You started off with the New Realists in the seventies. This sale puts together an important number of major artworks of this movement. Can you tell us about it?

To be exact, we inaugurated La Galerie de Beaubourg in 1973 with an exhibition dedicated to Tetsumi Kudo, who was close to certain members of the group but didn’t belong to the movement. Our second exhibition showed artworks from Jacques Villeglé. Through him, we met Raymond Hains, Daniel Spoerri, César, Jean Tinguely and eventually Arman soon followed. During those years, which were largely affected by the first oil crisis, galleries were deserted and the few remaining collectors were facing an unstructured market. It was a favourable period of time to create essential ties with important artists who needed to be supported and shown.

Anselm Kiefer, Herr und Leander, 1990. © Anselm Kiefer.

Arman and César, with whom we became very close, are typical examples. Having had access to the entire production of artworks by Arman during at least thirty-five years, we were able to keep historical pieces such as, Le massacre des Innocents. In Limbo, Les pinceaux d’Antibes, La vie dans la ville. In our opinion, he is a genius of the second half of the twentieth century. By showing an exceptional body of work from this artist, we hope to pay tribute to his visionary work and to his significant contribution to art history.

The market has forgotten what a pioneer he was and it’s time to acknowledge what he is owed. César is also one of the greatest artists of the past century. By showing his bronze, compression, expansion and iron pieces side by side in this sale, we would like to show the importance and the consistency of this great artist.

Your passion for Duchamp and Picabia goes back to your teenage years. Can you tell us more about these artists you are parting from?

We have always been fascinated with Francis Picabia and Marcel Duchamp. Can we even talk about one without mentioning the other? Picabia inspired us long before the opening of our gallery. In 1989, during a stay in New York, we fell in love with this masterpiece: Mélibée, a silkscreen featured at the Kent gallery. We cherished this artwork and lent it many times, including for the Picabia retrospective at MoMa in 2016. What a pleasure it was when Mélibée was featured in color, on the front page of the New York Times, the day after the opening. Marcel Duchamp is of course the other troublemaker of the 20th century.

Steeple Chase is Duchamp’s historical artwork. It is an oil painting from 1910 he found rolled up in an attic and bought. It is also a racecourse from a children’s horseracing game that Duchamp had played with his sister, brothers and friends, Gleizes, Metzinger and André Mare. He signed it. According to André Breton,“ the idea of elevating an ordinary object by giving it a new name and signing it, makes this a new artwork by the mere choice of the artist”. Would that then make Steeple Chase the first readymade?

Your career has been punctuated by audacious success and aesthetic choices.

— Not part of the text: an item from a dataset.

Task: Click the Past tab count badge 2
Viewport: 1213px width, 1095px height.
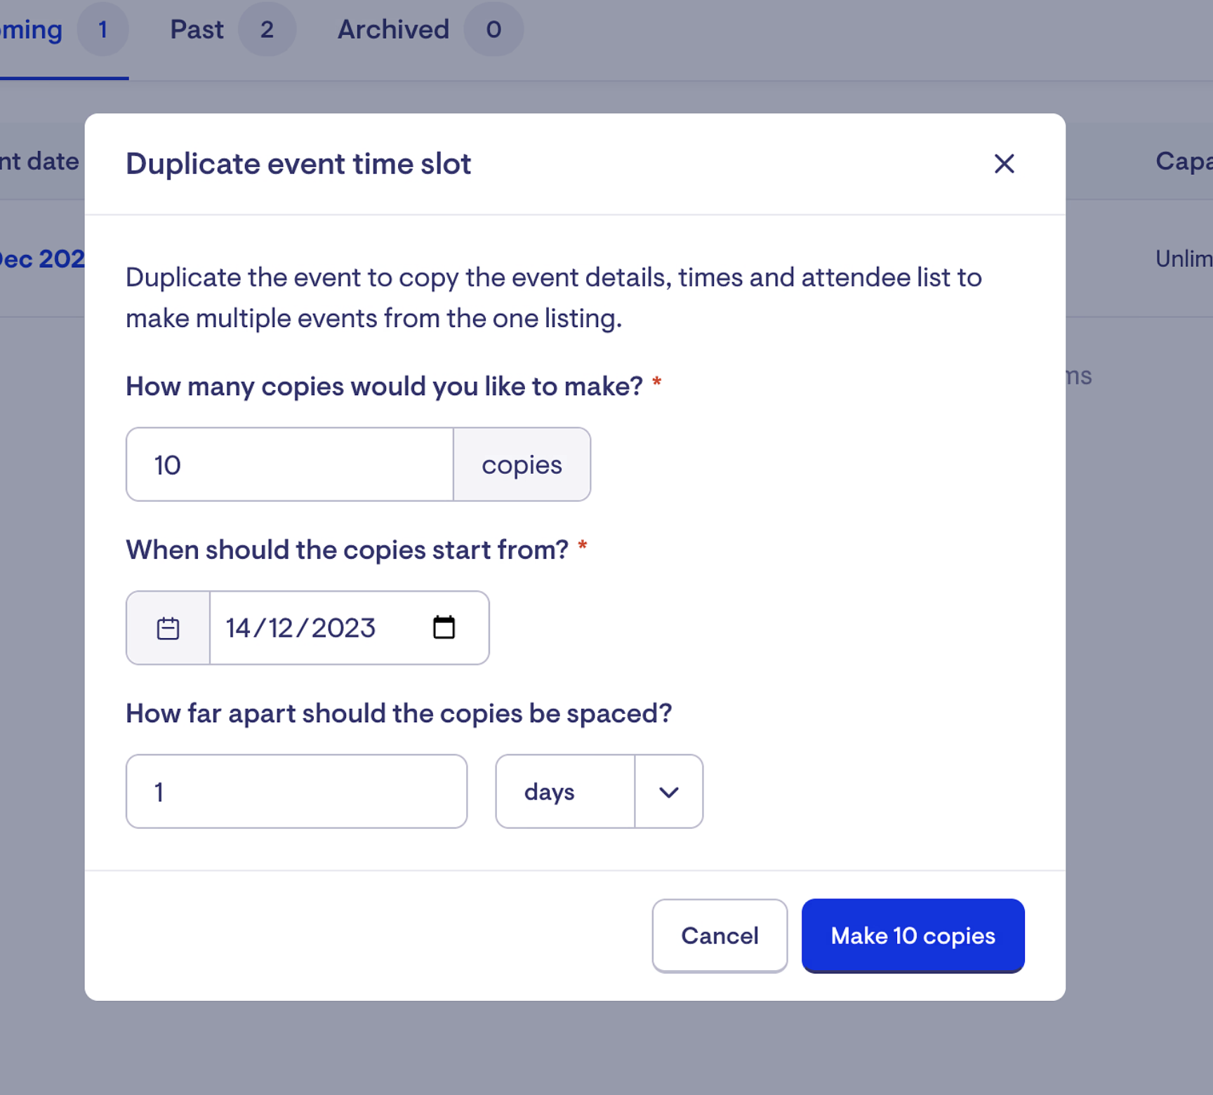Action: click(267, 29)
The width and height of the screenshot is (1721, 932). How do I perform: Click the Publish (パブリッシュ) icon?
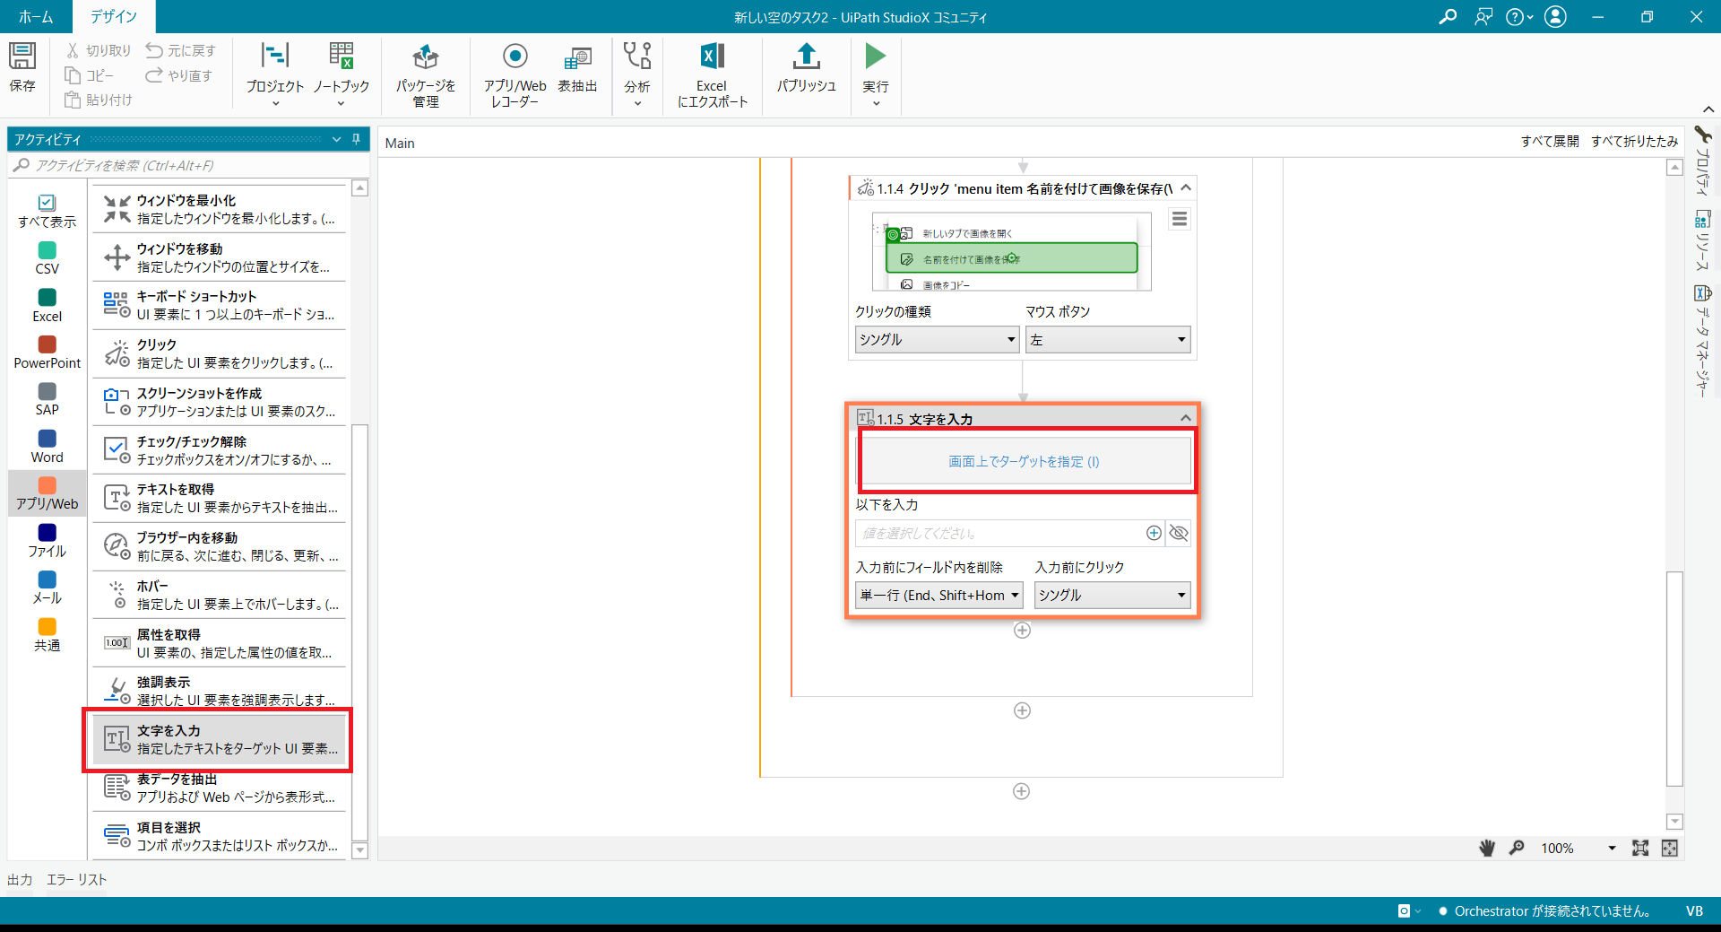(806, 57)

Do you have any regrets, an artwork that slipped through your hands?

We don’t feel nostalgic about a particular piece but rather about a group of artworks. Had it been possible, we would have loved to gather and acquire Andy Warhol’s greatest artworks: portraits of stars, advertising material, the Car Crash, the Flowers, the Dollar signs… However, the work of an art dealer is often faced with requirements and emergencies. We are delighted to still own some of Andy Warhol’s art, and to have followed some of his best pieces for a long time including the Silver Liz for example.

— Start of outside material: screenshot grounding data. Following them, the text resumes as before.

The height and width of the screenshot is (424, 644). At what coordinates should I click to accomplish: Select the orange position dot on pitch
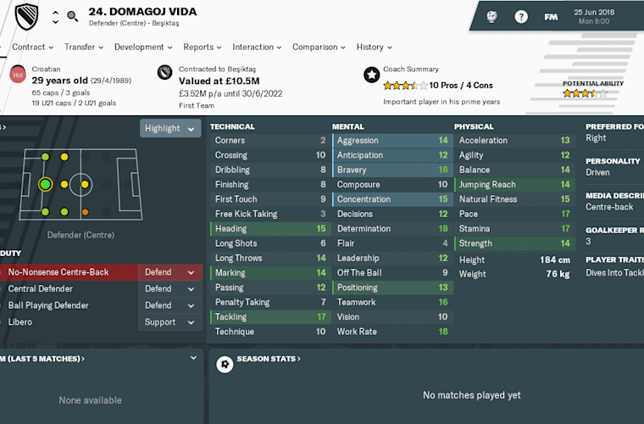(x=85, y=212)
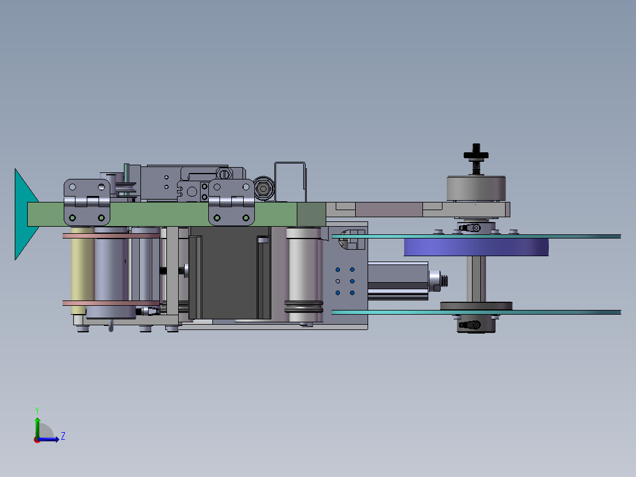Image resolution: width=636 pixels, height=477 pixels.
Task: Click the top-left blue dot hole on plate
Action: [x=337, y=270]
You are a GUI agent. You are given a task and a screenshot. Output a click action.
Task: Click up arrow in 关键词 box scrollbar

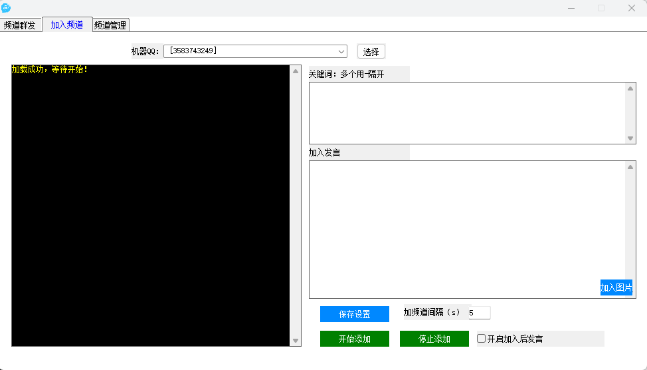[630, 89]
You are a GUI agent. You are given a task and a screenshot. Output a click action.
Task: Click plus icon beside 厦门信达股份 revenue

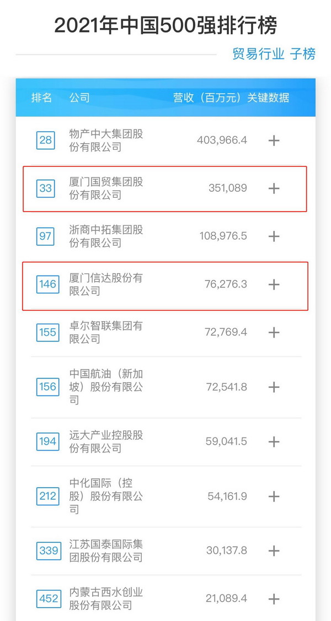[x=274, y=284]
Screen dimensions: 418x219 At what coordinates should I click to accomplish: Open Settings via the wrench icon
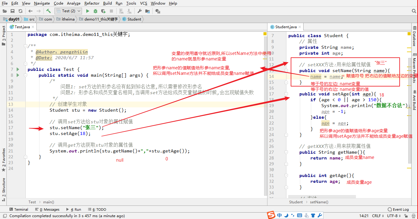(140, 11)
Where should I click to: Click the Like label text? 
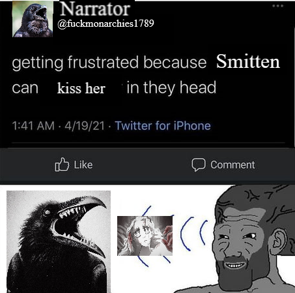click(x=83, y=164)
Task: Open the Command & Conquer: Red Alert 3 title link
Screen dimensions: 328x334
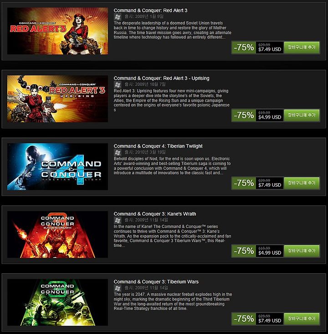Action: (150, 10)
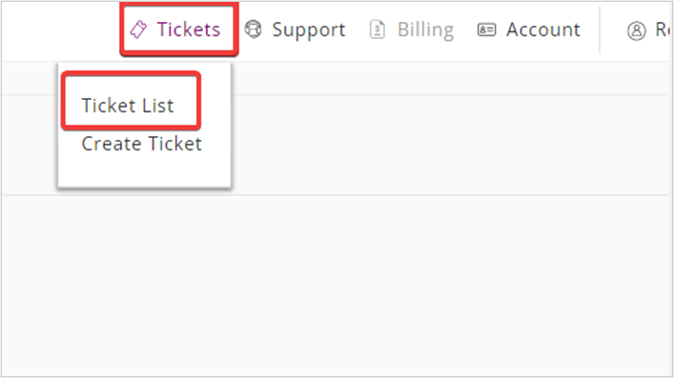
Task: Click the headset icon next to Support
Action: 254,30
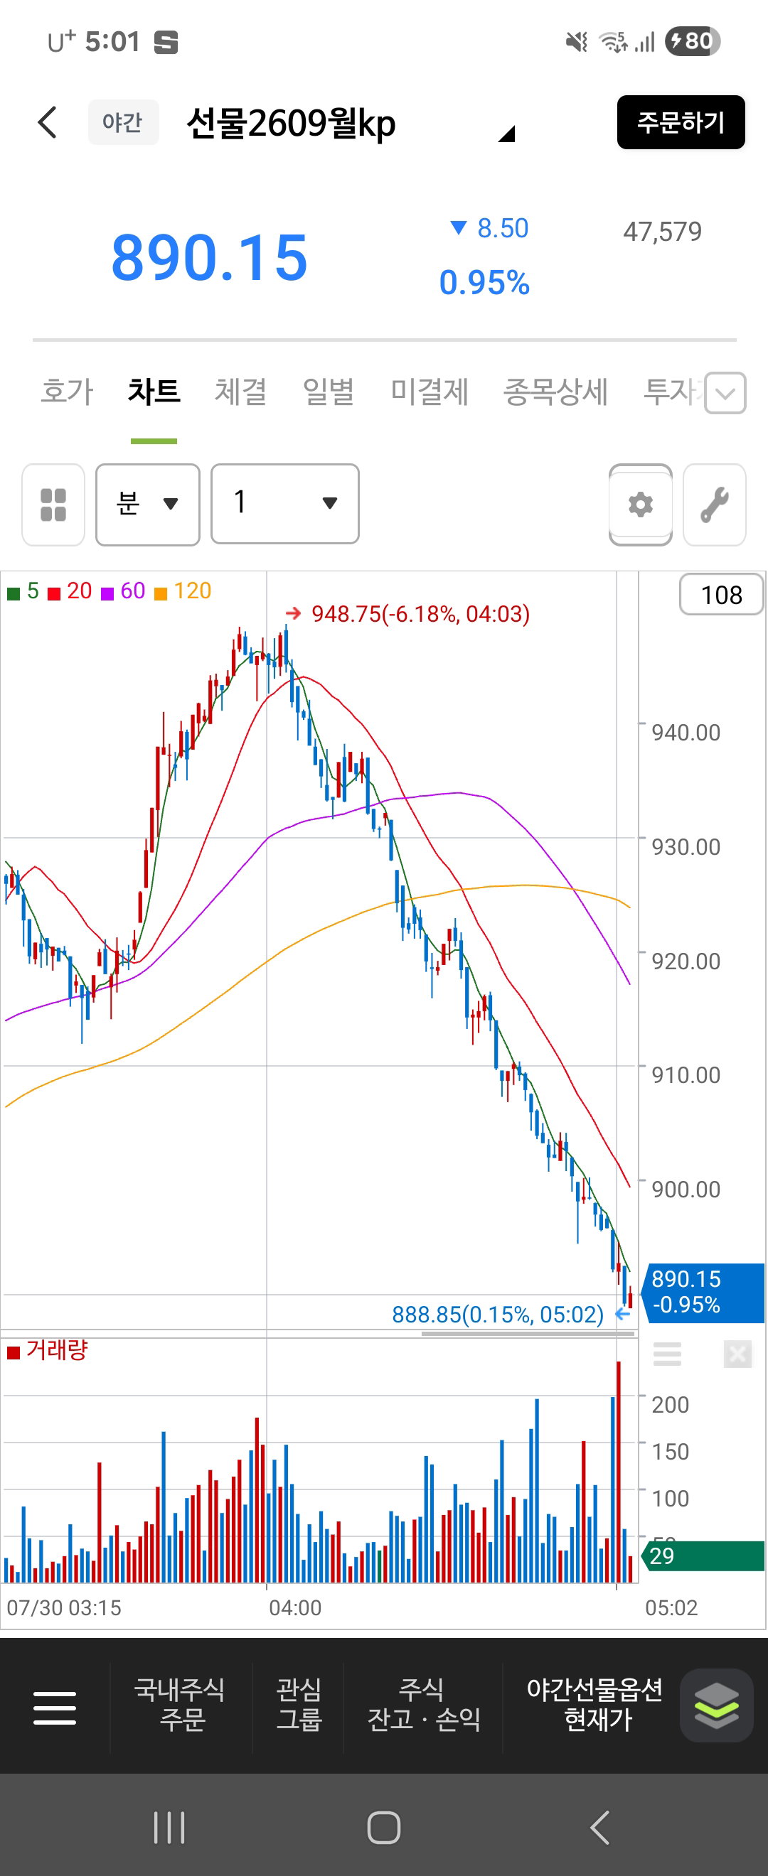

Andy Warhol, Studies of Jackie, 1964. © 2019 The Andy Warhol Foundation for the Visual Arts, Inc. / Artists Right Society (ARS), New York and DACS, London.

It was around thirty years ago during FIAC that Marianne fell in love with the portrait of the star on a silver background. It was already worth five hundred thousands of dollars. We sold it again ten years later for two million. Today, it’s estimated worth is about forty million, maybe more. Warhol was a charming man with a mind constantly bursting with ideas. We worked with him on three exhibitions.

For the last one, Children’s Paintings, he wanted the gallery walls to be wallpapered and the paintings to be hung low in order to reach the height of the future young collectors. True to himself and his creativity, Andy had asked that anyone who was not accompanied by a child pay an entrance fee. Warhol died just before the private viewing. Filled with sadness, we inaugurated the exhibition without him and did not have the heart to charge anyone.

Arman, Apollo The Offering, 1986.

Why do this sale today?

Firstly, we are not getting any younger and as it has been a pleasure to live, for more than fifty years, surrounded by all this art. Today, we want to share it with new art lovers. Pierre Klossowski, one of the greatest artists who honored us with his friendship, was able to find the perfect words for it in one of his novels, La Révocation de l’Edit de Nantes: “What is the purpose of collecting artworks that would, legitimately, bring joy to many especially to a crowd of people just as sensitive as I am? It is such a coincidence! What is the use of accumulating, (…) What purpose would a painting serve if no one ever laid eyes on it? Does it only come to life then? Does it not die as soon as we look away from it only to be born again in the eyes of the next admirer?"